Weekly Market & Currency Developments – From Our Bankers

Each week Freightplus updates our community on the latest market and currency developments. Here are this week’s weekly market & currency developments.


Regional jobs: Micro, not macro focus required

Detailed job market data; Purchasing Manager survey

  • Regional unemployment: The regions with the highest unemployment rates are dominated by Queensland, South Australia and Western Australia. The regions with the lowest jobless rates can be predominately found in NSW, ACT and Victoria.
  • Job market perspectives: Participation rates for Aussies aged 60-64 as well as those 65 years plus are at fresh record highs. The number of people not in the workforce is at 7-year lows.
  • Purchasing manager survey: The ‘flash’ purchasing manager survey for manufacturing fell from 50.3 to 50.1 in October. The services index fell from 52.4 to 51.8. And the composite reading eased from 52.0 to 50.7. Any reading above 50 indicates expansion of activity. 

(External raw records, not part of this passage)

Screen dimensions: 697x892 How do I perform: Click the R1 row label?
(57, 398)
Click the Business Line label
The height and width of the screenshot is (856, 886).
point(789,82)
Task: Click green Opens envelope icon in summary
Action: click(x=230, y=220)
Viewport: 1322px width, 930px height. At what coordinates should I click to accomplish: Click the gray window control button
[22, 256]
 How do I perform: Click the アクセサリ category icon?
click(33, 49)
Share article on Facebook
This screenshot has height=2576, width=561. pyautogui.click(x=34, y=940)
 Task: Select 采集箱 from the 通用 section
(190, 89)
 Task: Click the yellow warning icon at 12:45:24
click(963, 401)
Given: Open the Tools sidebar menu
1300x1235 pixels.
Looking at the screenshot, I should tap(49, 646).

The detailed job data can influence interest rate policy and government spending decisions. The purchasing manager surveys provide timely readings on activity in the economy.


What does it all mean?

  • Both the Reserve Bank and Federal Treasury refer to the “strength” of the job market. And while the jobless rate has only eased gently to 5.2 per cent, the reading is historically low. The workforce participation rate is near record highs. And jobs have increased for a record 36 months. Simply, more people are looking for work and finding it, meaning that spending power has continued to lift.
  • But there is marked polarisation between job ‘haves’ and ‘have nots’. And this gap won’t close with more rate cuts – it will require action by Federal, State/Territory and Local Governments to create jobs outside of NSW and Victoria. That is, policy that is more micro rather than macro.
  • Of the 87 SA4 regions, 33 have a jobless rate either at or below the Reserve Bank’s 4.5 per cent ‘target level’. Rate cuts would probably only be successful in driving Sydney and Melbourne property prices higher than drive jobless rates lower. 


What do the figures show?

Regional unemployment

  • Unemployment rates were assessed across the 87 SA4 regions where data is available from the Australian Bureau of Statistics (ABS). Data is available up to September and rolling annual averages were used for assessment to adjust for seasonality.
  • In the year to September the highest unemployment rate could be found in the Queensland Outback (13.3 per cent), followed by Moreton Bay North (Qld 8.9 per cent) and Logan-Beaudesert (Qld) and Adelaide North (both 8.0 per cent).
  • Lowest unemployment rates can be found in Sydney: Sutherland and Inner West (2.2 per cent). The Warrnambool and South West region in Victoria follows (2.7 per cent).
  • If the latest unemployment rates are compared with ‘normal’ levels (decade averages), encouragingly 62 regions have jobless rates that are below ‘normal – or better than the ‘average’ experience. Again, NSW and Victorian regions dominate the list but the average jobless rate in Cairns for the year to September was 4.7 per cent – almost 37 per cent lower than the decade average of 7.5 per cent.
  • At the other end of the scale, the 13.3 per cent jobless rate in Queensland-Outback was almost 41 per cent above the decade-average of 9.4 per cent.
  • Warrnambool, Bendigo, Cairns, Richmond-Tweed and the NSW New England and North West are areas showing what is possible with job creation.


Detailed workforce data

  • In the year to September a record 58.53 per cent of people aged 60-64 years were in the job market as well as a record 14.58 per cent of people aged 65 years plus. Workforce participation of those aged 15-19 years hit a 12- month low of 54.88 per cent.
  • In the year to September, 3.56 million people weren’t in jobs or were looking for work – the lowest level in seven years.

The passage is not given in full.